One key area that has been weak in OpenStack which recently made the news, is the networking component Neutron.

[..] once you get beyond about 50 nodes, Neutron falls apart”

So to stabilize this component HP integrated support with their SDN controller into the lower levels of Neutron. This allowed it to scale much better and maintain complete compatibility with existing APIs.

That is something HP is doing in several cases, they emphasize very strongly they are NOT building a proprietary solution, and they are NOT changing any of the APIs (they are helping change them upstream) as to break compatibility. They are however adding/moving some things around beneath the API level to improve stability.

The initial cost for the commercial $1,400/server/year which is quite reasonable, I assume that includes basic support. The commercial version is expected to become generally available in the second half of 2014.

Major updates will be released every six months, and minor updates every three months.
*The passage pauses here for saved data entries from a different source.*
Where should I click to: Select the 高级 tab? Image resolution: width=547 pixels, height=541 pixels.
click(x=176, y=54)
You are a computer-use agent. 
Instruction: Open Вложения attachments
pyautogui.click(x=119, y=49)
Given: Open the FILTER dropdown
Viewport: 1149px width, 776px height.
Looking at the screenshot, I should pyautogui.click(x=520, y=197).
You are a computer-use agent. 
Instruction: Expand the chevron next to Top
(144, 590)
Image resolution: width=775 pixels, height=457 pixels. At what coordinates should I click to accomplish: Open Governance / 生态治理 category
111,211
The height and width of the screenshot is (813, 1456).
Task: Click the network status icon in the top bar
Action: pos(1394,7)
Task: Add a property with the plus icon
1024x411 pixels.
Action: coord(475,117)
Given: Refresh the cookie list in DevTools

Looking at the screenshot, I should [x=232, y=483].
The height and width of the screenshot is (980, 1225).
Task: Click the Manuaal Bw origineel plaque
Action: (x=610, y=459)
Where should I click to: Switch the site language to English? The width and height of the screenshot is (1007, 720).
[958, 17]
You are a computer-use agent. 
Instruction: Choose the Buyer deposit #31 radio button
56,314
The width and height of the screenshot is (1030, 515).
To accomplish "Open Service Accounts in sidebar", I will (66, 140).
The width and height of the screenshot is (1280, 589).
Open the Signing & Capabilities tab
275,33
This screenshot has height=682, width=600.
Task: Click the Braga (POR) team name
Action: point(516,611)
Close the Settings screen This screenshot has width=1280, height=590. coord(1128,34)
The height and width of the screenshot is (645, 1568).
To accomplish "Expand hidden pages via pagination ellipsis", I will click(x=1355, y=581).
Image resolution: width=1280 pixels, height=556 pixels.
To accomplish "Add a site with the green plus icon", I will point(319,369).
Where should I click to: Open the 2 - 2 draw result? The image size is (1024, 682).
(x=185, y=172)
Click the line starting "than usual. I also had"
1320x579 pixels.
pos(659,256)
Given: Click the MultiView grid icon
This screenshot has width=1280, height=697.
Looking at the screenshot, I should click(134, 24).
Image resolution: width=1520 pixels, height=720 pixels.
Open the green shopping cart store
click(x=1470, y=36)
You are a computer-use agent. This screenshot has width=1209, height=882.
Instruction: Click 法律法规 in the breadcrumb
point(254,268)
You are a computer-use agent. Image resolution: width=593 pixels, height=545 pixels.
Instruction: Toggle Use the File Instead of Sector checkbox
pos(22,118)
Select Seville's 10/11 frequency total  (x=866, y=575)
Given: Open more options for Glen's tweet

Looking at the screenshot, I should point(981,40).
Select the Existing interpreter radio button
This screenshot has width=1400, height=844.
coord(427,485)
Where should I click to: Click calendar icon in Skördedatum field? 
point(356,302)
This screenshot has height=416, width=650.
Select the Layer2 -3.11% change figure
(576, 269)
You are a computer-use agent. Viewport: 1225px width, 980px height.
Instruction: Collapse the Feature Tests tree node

Very limited support cycle

One thing that took almost everyone in the room by surprise is the support cycle for this product. Normally enterprise products have support for 3-5 years, Helion has support for a maximum of 18 months. HP says 12 of those months is general support and the last six of those are specifically geared towards migration to the next version, which they say is not a trivial task.

I checked Red Hat’s policy as they are another big distribution of OpenStack, and their policy is similar – they had one year of support on version three of their production and have one and a half years on version four (current version). Despite the version numbers apparently version three was the first release to the public.

So given that it should just reinforce the fact that Openstack is not a mature platform at this point and it will take some time before it is, probably another 2-3 years at least. They only recently got the feature that allowed for upgrading the system.

HP does offer a fully integrated ConvergedSystem with Helion, though despite my best efforts I am unable to find a link that specifically mentions Helion or OpenStack.

HP is supporting ESXi and KVM as the initial hypervisors in their Helion. Openstack supports a much wider variety itself but HP is electing those two to begin with anyway. Support for Hyper-V will follow shortly.

HP also offers full indemnification from legal issues as well.

This site has a nice diagram of what HP is offering, not sure if it is an HP image or not so sending you there to see it.

Conclusion

My own suggestion is to steer clear of Openstack for a while yet, give it time to stabilize, don’t deploy it just because you can. Don’t deploy it because it’s today’s hype.

If you really, truly need this functionality internally then it seems like HP has by far the strongest offerings from a product and support standpoint(they are willing and able to do everything from design to deployment to operationally running it). Keep in mind depending on scale of deployment you may be constantly planning for the next upgrade (or having HP plan for you).

I would argue that the vast majority of organizations do not need OpenStack (in it’s current state) and would do themselves a favor by sticking to whatever they are already using until it’s more stable. Your organization may have pains running whatever your running now, but your likely to just trade those pains for other pains going the OpenStack route right now.

When will it be stable? I would say a good indicator will be the support cycle, when HP (or Redhat) starts having a full 3 year support cycle on the platform (with back ported fixes etc) that means it’s probably hit a good milestone.

I believe OpenStack will do well in the future, it’s just not there yet today.